When it comes to ice cream, Ryan Fitzgerald thinks there are two kinds of people in the world: Häagen-Dazs and Ben & Jerry’s.
The former is great to pair with another pastry dish, like good vanilla ice cream with apple pie. But the latter?
“You just need a scoop,” he says. “No other stuff.”
That’s the philosophy driving 1-900-ICE-CREAM, the latest project from the Boku Supper Club founder. Studded and striped with made-from-scratch mix-ins like candied Meyer lemon or chunks of birthday cake, each bite of Fitzgerald’s ever-changing slate of flavors contains all the elements of a high-end dessert.
The self-taught chef behind the exclusive dinner series collaborates with guest line cooks from Philly’s top restaurants to develop menus for each monthly service, but he needed an easy-to-serve dessert that would stand up to the savory courses in complexity. He settled on an ice cream sandwich, cut at a jaunty angle, plated prettily, and dressed up with a drizzle of something sweet.
“People started going crazy for the ice cream,” he says. Diners wanted more.
Since selling ice cream sandwiches one by one didn’t make economic sense (though you’re welcome to order a tray of 16 starting at $80), Fitzgerald started working on pints. Within a month of selling the $10 tubs of ice cream, he’d saved up enough to buy a $10,000 machine to make much more. He used the first name for the enterprise that came to mind — a throwback to ’90s phone sex lines — and never looked back.
Fitzgerald might take a technical approach to the Philadelphia-style recipes he develops — omitting eggs makes for a lower-fat product, which lets the flavors shine — but his product is as fun, indulgent, and comforting as your favorite Ben & Jerry’s flavor. It’s just a lot more quality.
“In terms of flavor, everything under the sun has been done, but I can innovate on formula and execution,” he says.
Strawberry Dream Poofs is Millennial-pink strawberry ice cream shot through with strawberry jam, marshmallow cream “poofs,” and crunchy bits of shortbread. French Pastry Department is a raspberry ice cream in pale mauve with chunks of moist red velvet cake, a bright swirl of raspberry jam, and and crispy shards of white chocolate feuilletine.
To make God Mode, Fitzgerald broke down the tasting notes of ReAnimator Coffee’s Italian-style Foundation espresso blend — caramel, almonds, cocoa, plum — and turned to those flavors for mix-ins. The end product is a cold-steeped coffee ice cream with a plum caramel swirl and bits of candied roasted almond-cacao nib crunch.
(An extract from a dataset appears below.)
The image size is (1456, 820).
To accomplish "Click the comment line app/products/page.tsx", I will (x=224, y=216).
Once a flavor is developed, Fitzgerald draws a picture of it, then posts the week’s selections to 1-900-ICE-CREAM’s Instagram stories. Customers order pints online for pickup at Boku. Fitzgerald makes his mix-ins from scratch on Monday and his ice cream bases — each flavor specifically calibrated to maintain a specific ratio of fat, sugar, and water — on Tuesday. On Wednesday, he spins them together. Customers pick up at the Boku gallery (an undisclosed location in Fairmount) on Thursday and Friday.
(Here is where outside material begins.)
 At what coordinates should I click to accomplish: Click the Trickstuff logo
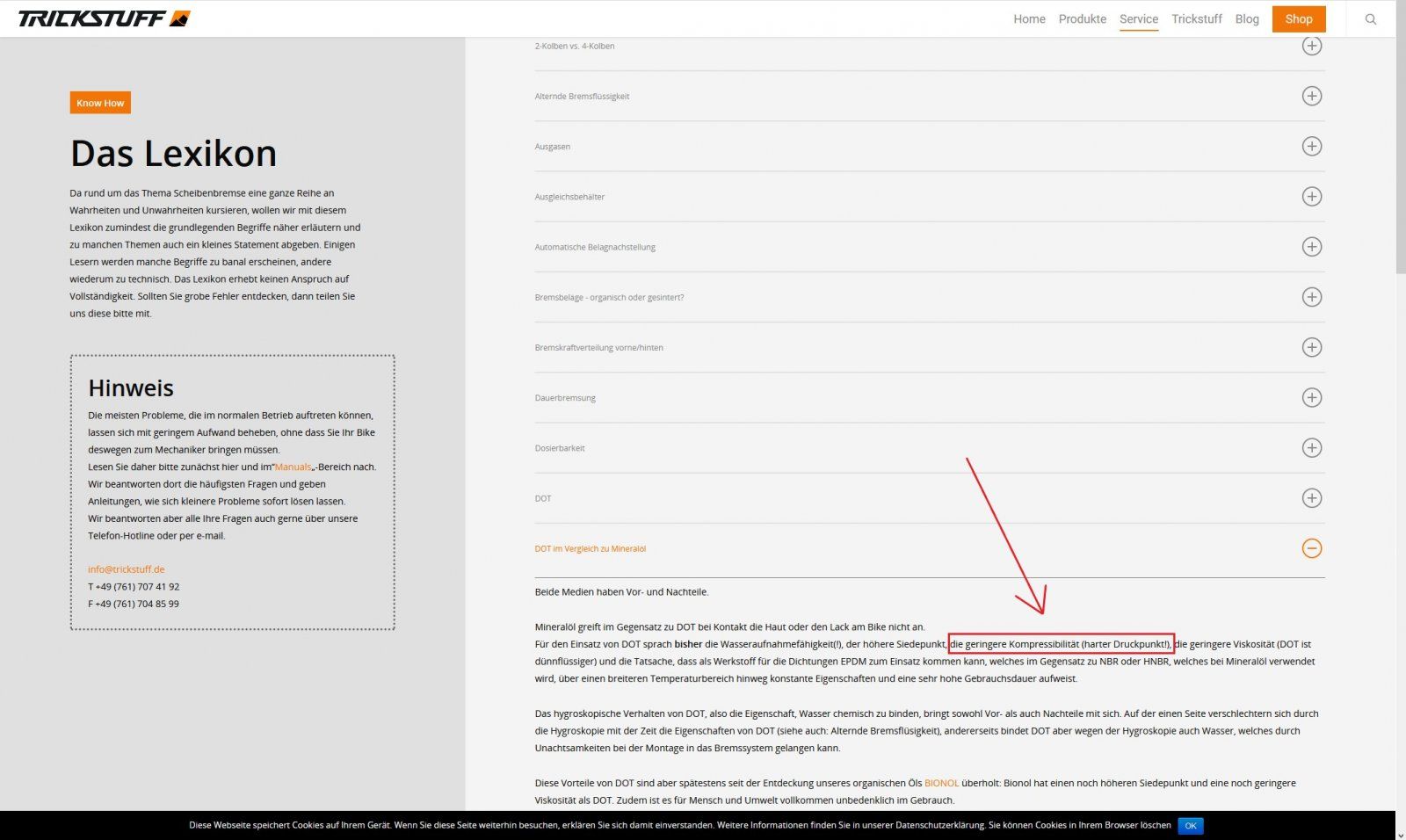tap(104, 18)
Fitzgerald has plans to expand 1-900-ICE-CREAM. He’s using soon-to-open Liberty Kitchen’s shared commissary space while working on a production facility of his own at 10th and Spring Garden. At the same time, he’s balancing the desire to grow with the meticulous approach that made his ice cream so popular.
“I’m a micro-business builder — I’m afraid of scale and I’m a control freak,” Fitzgerald says. “I don’t want to lose integrity of the product.”
And because he’ll only give Boku Supper Club his all, this means he’ll soon be winding that down, too.
In the gallery space, there’s a board on which diners can stick their wine corks at the end of each supper club. Fitzgerald says he’s got space for about 200 more before Boku is done — and when that happens, he’ll throw himself into ice cream full time.
“The end of Boku is imminent,” he says. “But the book isn’t over — the chapter is done.”